Nabywca musi zapłacić zaległą akcyzę jedynie wtedy, gdy paliwo pochodzi z nielegalnego lub nieznanego źródła, a on sam odmawia urzędnikom wskazania swojego dostawcy – wyjaśnił dyrektor katowickiej izby.
Co innego, gdy fiskus zna tożsamość firmy, która nie zapłaciła podatku od sprzedanego paliwa. Wówczas to od niej powinien egzekwować zaległości – potwierdził.
Sprawa dotyczyła spółki zajmującej się handlem hurtowym olejami opałowymi i napędowymi oraz gazami płynnymi. Jej dostawcy, mimo obowiązków, nie zawsze rozliczali VAT, akcyzę i opłatę paliwową od tych transakcji. Przed solidarną odpowiedzialnością w zakresie VAT chroniła spółkę kaucja gwarancyjna wpłacona przez dostawców.
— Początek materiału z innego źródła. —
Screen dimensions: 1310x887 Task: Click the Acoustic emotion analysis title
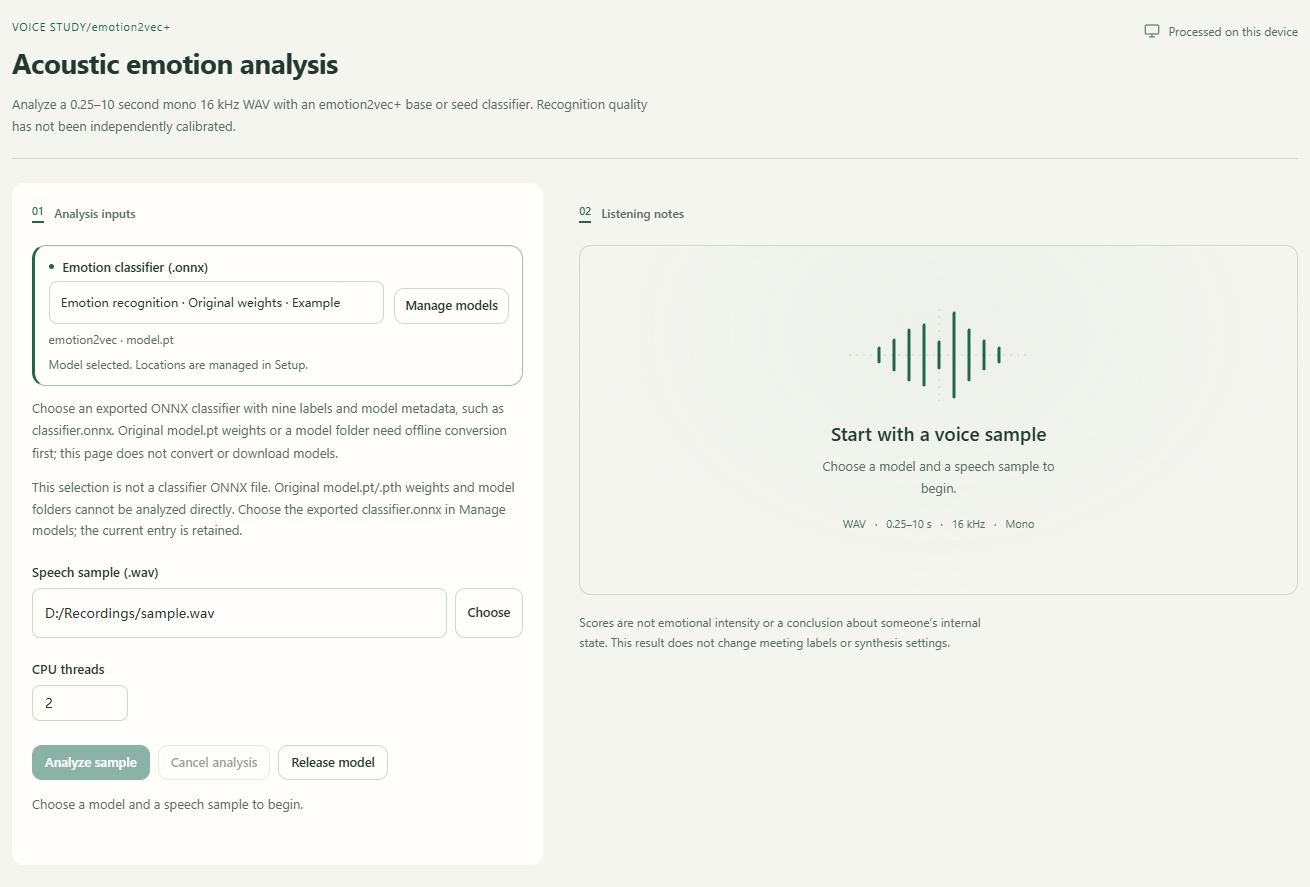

Problem był z odpowiedzialnością za niezapłaconą akcyzę. We wniosku o interpretację spółka wyjaśniła, że jej dostawcy będą posiadali koncesję OPZ, która umożliwia im handel paliwami z zagranicą. Chcąc otrzymać taki dokument, należy wpłacić zabezpieczenie majątkowe w wysokości 10 mln zł oraz zadeklarować, że wszystkie należne daniny, w tym VAT, akcyza i opłata paliwowa, zostaną rozliczone.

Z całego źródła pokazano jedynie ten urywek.